Embora, como Graham, ela esteja posicionada de forma ambígua, no caso dela é porque ela existe tanto como detetive quanto como vítima em potencial simpática (mulher), ao invés de investigadora e perpetradora potencial empática. Por meio do exemplo, incentivo e manipulação ocasional dos homens mais velhos, Clarice completa o rastreamento e destruição de "Buffalo Bill" (Ted Levine) e alcança, como resultado, sua prometida indução ao ambiente profissional masculino exclusivo. Graham, embora possa empreender seu julgamento por motivos duvidosos, conclui-o para renunciar e retornar para sua família. Por outro lado, Clarice embarca em sua investigação para ganhar o direito de ingressar na reserva profissional (dominada por homens). Sob a influência de relacionamentos vocacionais, terapêuticos e potencialmente sexualizados com figuras patriarcais, e através da perseguição e exorcismo de um alvo assassino em série com o mesmo histórico provinciano e aspirações transformadoras que ela, Clarice é capaz de transcender seu trauma e sua origem.


O assassinato de Dolarhyde por Graham é uma divergência notável do romance original Em contraste com o final silencioso de Red Dragon de Harris, a resolução simbólica de Manhunter é crucial em seu eco da circularidade narrativa cinematográfica clássica e, apesar de reafirmar o clichê do heroísmo individual, seu ato está na esteira que mantem certas ambiguidades. Quando na cena (incrível!) do personagem de Petersen pulando pela vidraça ao som do Iron Butterfly, ele está rompendo com a ciência, a investigação e tudo que mais acredita; para necessariamente se colocar na situação da vítima e parar de se identificar com o assassino. Ali, romper a barreira com a segurança pessoal, com os métodos e procedimentos próprios, significou definitivamente encontrar a resposta e superar o machismo e o ego fragilizado que tal postura implica.


A sequência é fantástica, pois é metáfora da própria produção, já que Petersen largou a faculdade para ingressar no teatro, e o filme de Mann no final já estava sem orçamento e apesar de todos as suas técnicas cinematográficas científicas, teve que fechar o filme utilizando tecnicas de ilusão de ângulo, foco, som e ketchup como sangue; elementos muito utilizados no blaxploitation, algo que não era esperado pelo clima do filme. Quase uma metáfora de que o conhecimento da realidade, dos fatos, da visão popular, servem para complementar a noção científica, e não usar a ciência para adestrar a realidade.
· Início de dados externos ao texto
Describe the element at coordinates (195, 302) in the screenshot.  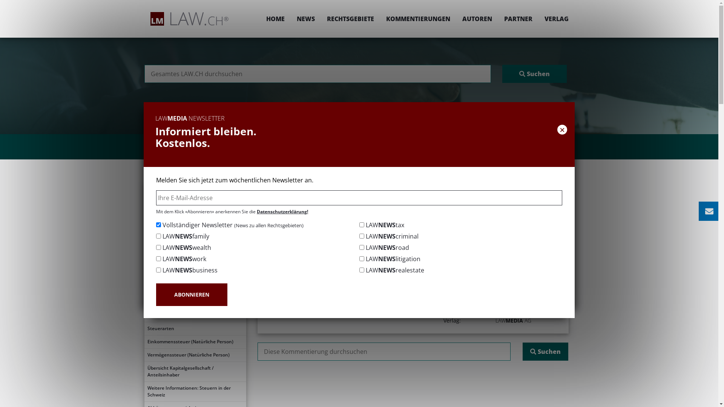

A narrativa do filme retrata o poder do espaço doméstico e a ameaça às famílias, onde o herói repetiu essas invasões mesmo quando se esforçou para impedi-las. A violação de Graham do espaço doméstico de sua presa o conecta a Dolarhyde nesta intrusão e também às vítimas de Dolarhyde por meio de seu ferimento com cacos de vidro espelhado. A violência no espaço doméstico que se presume ter criado Dolarhyde é replicada e exagerada por suas ações na idade adulta, mas deve ser repetida por Graham também para que o ciclo termine e sua própria casa permaneça segura: Para valorizar a família, parece necessário pelo menos colocá-la em perigo ou destruir sua semelhança, aprendendo então a valorizar a si mesmo e o papel de sua família e mulher.


A fotografia do filme é simples e sensacional, com nuances de luz e sombra, além de truques de foco, que reconstroem bem o psicológico dos personagens e o mundo onde habitam. A trilha sonora é de arrasar, uma das melhores que já vi em um filme. Tanto que o LP do filme, edição limitada para o lançamento do filme, é coisa de colecionador: raro e caro. Mas dá pra ouvir no Youtube:




Para provar que nem sempre a academia é justa, não ganhou nenhum Oscar e nem foi indicado, mas Silêncio dos Inocentes ganhou 5. Por último, a cena que Petersen pula pela vidraça é sensacional e não usou dublê! Uma das melhores da história dos filmes de ação por não ser apenas estética: representa a necessidade psicológica do protagonista de romper com suas crenças e aceitar seu papel como homem para deixar de ser machista. Para quem conhece o ator só por fazer o Grissom de CSI vai se surpreender.